Summary: living our lives too far in the future can lead us to neglect life in the now.
Is it just me, or have you also noticed a preoccupation lately with the Biblical Prophesy and Armageddon? Some say it’s because we feel so unsettled during times of war that we can’t resist the temptation to speculate about the end of the age. But I believe that’s been true of Christians for 2,000 years.
The Apostles themselves believed that they were living in the End Times –which explains their delay in writing the Gospels. Each generation since then has wondered if theirs was the one.
When World War I broke out, a Christian leader named C. I. Scofield speculated that it was the start of Armageddon. The same was said during World War II. Even today many view Adolf Hitler as a prototype of the coming Anti-Christ.
During the first Gulf War, it seemed like a meeting had been called, and ministers jointly decided that it was a great time to preach about the End Times. Frankly, I don’t see that it’s changed much even now.
Identifying the “antichrist” seems like a preoccupation of ours for as long as I can remember. Do you remember how Henry Kissinger’s name, if applied to a certain formula, would render the numbers 666? And since the beginning of the nuclear age, speculations have grown exponentially.
Personally, I have mixed feelings about this. On the one hand, I think it’s good for Christians to look forward to the second coming. Jesus Christ did promise to return, and times of crisis, especially wars and disasters, remind us of his promise. On the other hand, living our lives too far in the future can lead us to neglect life in the now. Let’s face it, • obsessive living is rarely healthy.
Mark says that, on his way to the Temple, Jesus cursed a fig tree because it failed to produce any figs. I’ve heard it argued that, when Jesus cursed the barren fig tree, he was symbolically judging the Jewish temple. The barren tree was a symbol of the Jewish Temple.
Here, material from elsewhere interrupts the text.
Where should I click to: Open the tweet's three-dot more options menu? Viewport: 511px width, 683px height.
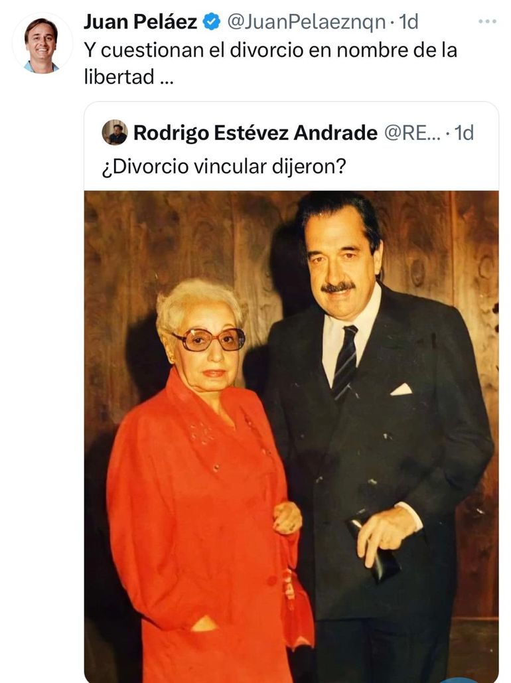(x=487, y=22)
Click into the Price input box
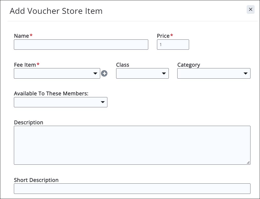The height and width of the screenshot is (199, 260). [x=173, y=45]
Just as the fig tree had leaves but no fruit, so too the temple was impressive looking, but it wasn’t producing the fruit of the Spirit in Israel.
Once Jesus arrived at the Temple, he caused a huge scene by overturning the tables of the money changers and caused the sacrifices to stop for a time. But was He actually cleansing the Temple, or was He judging it? The Temple had, after all, become what God never intended. Therefore, was Jesus preparing the Jews to see himself as the new hope for forgiveness?
After driving them out of the Temple, the religious leaders confronted Jesus and demanded to know the source of His claim to authority. This led to a series of debates, and in each debate Jesus prevailed over the leaders. One was the debate over whether Jews should pay Roman taxes, and another was the debate over which of God’s commandments was the greatest. With each humiliation, the resolve of those leaders to kill Jesus only increased.
It’s worth noting that the common thread in these events from chapter 11 on has been the Temple. In chapter 13 of Mark, Jesus continues talking about the impending doom of the Jewish temple. In fact, I almost titled today’s message “Jesus Christ and the Temple of Doom”, but that did seem a bit much. So instead, I’m going to look at how we can live in the now – as in “Now Living.”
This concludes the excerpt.